The novel coronavirus pandemic has brought about a new standard for facility hygiene. As the world recovers, businesses need to protect staff and customers during and after reopening. Building service contractors (BSCs) and facility managers should review current practices, products, and tools. Before implementing new processes, review your hygiene standards with industry experts who can help ensure the appropriate level of surface hygiene—cleaning, sanitizing, and disinfection—is identified for each surface.

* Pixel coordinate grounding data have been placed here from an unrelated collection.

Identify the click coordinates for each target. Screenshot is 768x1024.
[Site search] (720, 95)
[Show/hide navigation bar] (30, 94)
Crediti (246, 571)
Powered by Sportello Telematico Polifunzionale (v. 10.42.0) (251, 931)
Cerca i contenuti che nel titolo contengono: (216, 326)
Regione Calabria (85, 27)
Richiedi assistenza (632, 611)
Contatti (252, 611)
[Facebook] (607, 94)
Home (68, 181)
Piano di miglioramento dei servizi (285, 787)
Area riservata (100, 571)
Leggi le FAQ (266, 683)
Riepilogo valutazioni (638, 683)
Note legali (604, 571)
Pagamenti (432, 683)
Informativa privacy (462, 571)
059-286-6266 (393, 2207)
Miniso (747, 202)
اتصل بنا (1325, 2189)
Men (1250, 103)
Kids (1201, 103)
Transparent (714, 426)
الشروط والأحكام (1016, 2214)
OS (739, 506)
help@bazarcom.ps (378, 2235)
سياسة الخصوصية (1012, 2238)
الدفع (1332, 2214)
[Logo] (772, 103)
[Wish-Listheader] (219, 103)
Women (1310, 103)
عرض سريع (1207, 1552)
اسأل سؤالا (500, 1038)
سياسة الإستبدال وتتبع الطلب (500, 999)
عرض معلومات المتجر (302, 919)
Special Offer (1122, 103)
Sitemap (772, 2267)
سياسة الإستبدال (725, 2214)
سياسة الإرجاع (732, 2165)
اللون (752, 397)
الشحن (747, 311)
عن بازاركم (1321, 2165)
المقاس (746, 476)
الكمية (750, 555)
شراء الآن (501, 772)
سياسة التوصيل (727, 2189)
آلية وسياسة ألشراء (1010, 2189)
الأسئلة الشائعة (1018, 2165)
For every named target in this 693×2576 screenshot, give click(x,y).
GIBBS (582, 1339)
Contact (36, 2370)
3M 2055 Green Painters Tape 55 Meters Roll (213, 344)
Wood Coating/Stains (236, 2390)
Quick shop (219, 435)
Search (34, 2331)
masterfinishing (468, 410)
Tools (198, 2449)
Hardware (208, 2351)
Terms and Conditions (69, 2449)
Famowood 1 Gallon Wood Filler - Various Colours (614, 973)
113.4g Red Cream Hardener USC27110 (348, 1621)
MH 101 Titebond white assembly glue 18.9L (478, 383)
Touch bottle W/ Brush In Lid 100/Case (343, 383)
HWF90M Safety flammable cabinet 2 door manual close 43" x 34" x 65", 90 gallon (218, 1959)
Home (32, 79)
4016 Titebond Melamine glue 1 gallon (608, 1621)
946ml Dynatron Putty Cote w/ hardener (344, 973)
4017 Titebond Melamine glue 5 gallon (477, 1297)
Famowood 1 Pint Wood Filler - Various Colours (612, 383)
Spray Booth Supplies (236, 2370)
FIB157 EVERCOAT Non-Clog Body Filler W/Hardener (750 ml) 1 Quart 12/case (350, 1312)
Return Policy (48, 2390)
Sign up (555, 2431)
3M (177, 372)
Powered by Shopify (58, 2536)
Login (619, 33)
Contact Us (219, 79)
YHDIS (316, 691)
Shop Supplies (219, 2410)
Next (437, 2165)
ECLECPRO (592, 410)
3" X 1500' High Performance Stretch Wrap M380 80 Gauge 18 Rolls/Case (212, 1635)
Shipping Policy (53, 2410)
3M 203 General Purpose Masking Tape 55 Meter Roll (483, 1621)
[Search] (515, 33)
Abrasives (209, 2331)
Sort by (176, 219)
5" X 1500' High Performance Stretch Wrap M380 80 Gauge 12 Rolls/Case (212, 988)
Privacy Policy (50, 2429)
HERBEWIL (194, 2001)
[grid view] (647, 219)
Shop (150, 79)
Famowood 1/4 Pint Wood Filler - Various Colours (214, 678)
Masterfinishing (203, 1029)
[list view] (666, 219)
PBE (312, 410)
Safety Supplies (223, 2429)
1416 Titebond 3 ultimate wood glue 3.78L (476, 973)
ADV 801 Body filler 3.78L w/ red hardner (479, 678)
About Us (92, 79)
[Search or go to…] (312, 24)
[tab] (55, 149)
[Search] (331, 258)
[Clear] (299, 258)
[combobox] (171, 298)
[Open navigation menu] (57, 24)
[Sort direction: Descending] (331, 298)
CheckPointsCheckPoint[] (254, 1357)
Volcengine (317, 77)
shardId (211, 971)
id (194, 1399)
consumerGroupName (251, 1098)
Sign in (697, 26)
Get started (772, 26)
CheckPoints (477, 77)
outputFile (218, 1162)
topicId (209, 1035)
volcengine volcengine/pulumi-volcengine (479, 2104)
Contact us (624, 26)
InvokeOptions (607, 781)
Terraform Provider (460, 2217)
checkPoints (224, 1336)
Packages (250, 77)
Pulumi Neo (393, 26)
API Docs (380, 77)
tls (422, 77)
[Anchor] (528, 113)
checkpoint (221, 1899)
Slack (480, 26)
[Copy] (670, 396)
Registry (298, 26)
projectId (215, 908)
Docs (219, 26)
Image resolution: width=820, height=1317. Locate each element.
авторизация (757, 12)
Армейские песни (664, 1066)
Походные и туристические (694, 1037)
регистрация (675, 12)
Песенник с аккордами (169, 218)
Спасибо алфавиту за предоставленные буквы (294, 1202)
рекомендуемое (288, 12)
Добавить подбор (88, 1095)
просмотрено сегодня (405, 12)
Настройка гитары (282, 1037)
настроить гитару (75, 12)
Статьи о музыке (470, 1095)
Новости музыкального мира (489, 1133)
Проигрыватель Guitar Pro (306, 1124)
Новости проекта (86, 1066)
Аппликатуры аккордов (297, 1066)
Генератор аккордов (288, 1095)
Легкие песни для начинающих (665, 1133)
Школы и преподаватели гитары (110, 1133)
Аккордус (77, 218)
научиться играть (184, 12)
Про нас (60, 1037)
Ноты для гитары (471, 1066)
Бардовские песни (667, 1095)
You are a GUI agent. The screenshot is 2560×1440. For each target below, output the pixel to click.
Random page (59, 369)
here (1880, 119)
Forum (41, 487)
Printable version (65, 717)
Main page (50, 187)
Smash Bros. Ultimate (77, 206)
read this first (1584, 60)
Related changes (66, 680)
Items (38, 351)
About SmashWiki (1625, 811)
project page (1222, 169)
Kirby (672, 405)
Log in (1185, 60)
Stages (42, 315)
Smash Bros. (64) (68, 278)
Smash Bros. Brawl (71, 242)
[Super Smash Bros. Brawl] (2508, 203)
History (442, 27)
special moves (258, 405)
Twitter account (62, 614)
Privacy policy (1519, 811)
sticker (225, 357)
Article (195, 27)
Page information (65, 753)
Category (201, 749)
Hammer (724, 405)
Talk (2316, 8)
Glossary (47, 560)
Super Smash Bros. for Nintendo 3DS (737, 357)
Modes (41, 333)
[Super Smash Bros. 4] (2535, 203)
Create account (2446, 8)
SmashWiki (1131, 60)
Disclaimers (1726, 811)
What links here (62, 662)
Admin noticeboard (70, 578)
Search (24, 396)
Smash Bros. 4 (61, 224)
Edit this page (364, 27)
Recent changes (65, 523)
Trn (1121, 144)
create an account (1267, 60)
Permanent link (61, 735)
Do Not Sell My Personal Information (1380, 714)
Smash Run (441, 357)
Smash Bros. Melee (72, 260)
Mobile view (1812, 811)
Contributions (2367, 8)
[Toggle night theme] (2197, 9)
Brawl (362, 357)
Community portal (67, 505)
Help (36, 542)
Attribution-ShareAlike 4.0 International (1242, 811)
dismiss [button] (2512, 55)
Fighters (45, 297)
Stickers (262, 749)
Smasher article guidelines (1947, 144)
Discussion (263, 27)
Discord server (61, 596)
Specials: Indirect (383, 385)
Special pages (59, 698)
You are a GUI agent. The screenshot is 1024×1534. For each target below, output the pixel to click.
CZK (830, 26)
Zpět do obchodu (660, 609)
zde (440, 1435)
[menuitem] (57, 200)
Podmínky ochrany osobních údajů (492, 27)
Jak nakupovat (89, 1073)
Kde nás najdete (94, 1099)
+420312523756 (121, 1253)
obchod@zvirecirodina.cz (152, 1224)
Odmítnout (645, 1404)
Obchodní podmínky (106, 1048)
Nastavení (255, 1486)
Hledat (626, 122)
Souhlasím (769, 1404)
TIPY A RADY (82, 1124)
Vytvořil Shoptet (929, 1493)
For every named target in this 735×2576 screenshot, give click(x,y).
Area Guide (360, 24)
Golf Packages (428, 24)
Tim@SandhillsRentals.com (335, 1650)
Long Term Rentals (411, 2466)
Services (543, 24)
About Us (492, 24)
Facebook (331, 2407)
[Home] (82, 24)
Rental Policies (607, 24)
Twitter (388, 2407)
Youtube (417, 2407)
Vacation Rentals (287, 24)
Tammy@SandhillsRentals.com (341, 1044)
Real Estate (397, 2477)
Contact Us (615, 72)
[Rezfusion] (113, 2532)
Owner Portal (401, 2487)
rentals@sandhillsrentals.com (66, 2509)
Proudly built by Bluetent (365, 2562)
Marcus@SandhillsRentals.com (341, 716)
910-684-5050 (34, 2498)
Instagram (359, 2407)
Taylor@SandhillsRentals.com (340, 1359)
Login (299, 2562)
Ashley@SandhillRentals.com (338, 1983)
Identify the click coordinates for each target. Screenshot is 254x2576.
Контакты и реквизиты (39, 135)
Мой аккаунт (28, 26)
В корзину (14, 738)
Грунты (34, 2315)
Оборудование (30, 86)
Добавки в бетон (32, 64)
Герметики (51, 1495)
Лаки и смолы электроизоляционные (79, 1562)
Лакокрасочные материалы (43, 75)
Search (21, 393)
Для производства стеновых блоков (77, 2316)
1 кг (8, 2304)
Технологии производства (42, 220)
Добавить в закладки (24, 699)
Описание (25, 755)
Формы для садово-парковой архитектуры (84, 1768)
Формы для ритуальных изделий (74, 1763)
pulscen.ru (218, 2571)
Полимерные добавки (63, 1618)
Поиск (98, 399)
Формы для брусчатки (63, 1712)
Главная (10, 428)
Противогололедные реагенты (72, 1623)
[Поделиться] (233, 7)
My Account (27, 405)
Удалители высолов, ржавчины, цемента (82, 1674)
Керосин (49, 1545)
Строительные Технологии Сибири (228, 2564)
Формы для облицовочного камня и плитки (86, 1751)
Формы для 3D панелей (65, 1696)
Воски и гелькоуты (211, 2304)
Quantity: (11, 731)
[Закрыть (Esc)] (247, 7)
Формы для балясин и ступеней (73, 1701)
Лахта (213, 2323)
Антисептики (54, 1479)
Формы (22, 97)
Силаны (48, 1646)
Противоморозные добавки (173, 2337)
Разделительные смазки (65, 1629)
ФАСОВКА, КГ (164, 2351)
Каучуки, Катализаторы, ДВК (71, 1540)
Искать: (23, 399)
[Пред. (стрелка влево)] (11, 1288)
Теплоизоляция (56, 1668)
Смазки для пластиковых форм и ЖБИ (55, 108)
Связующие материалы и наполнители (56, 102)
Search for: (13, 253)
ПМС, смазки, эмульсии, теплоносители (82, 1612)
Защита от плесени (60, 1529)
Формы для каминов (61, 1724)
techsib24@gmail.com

Cleaning versus sanitizing versus disinfecting
Though these words are often used interchangeably, there are important differences between cleaning, sanitizing, and disinfecting. Cleaning removes soil from a surface, but makes no specific claims about killing disease-causing organisms. Cleaning assumes that the process will remove many of the organisms on the surface, but also assumes small numbers of organisms after cleaning would be acceptable. Sanitizing kills surface bacteria to help ensure that there are very low levels of disease-causing bacteria left on surfaces, but makes no claims about fungi or viruses. Disinfecting has the power to kill bacteria and fungi and inactivates viruses and at a much higher level than sanitizing. Sanitizing provides a 3-log reduction to bacteria and disinfecting provides a 6-log reduction, with each log being a factor of 10.
In other words, after cleaning there may be organisms left on the surface, but the surface may have an acceptable level of hygiene for certain uses. The concern is more about soil removal than eliminating a certain level of organisms. Sanitizing is used when there is a higher level of concern about the surface. If there were 1,000 bacteria on the surface prior to sanitizing, there would only be a few after sanitizing. For disinfecting, if there were 100,000 bacteria on the surface, there would only be a few after disinfecting.
Anytime there is visible or “gross soil” on a surface, employees must first clean before disinfecting or sanitizing. When disinfecting a surface, you can use a disinfectant to clean, but must apply it twice, first to clean and then to disinfect. Using a disinfectant that has been through a standardized test method allows you to clean and disinfect in one step when there is no visible soil on the surface and when allowed by the product label. Check the label to confirm it is a one-step product. The same considerations also apply to sanitizing non-food contact surfaces.
Some disinfectants are also labeled to be used as a sanitizer. Sanitizing with disinfectants may be achieved by using a different dilution (for a concentrate), following a different contact time, or applying it on soft surfaces (if allowed by the product label). Knowing the nuances of how a certain product should be used to achieve a desired outcome is key to optimizing the performance of sanitizers and disinfectants.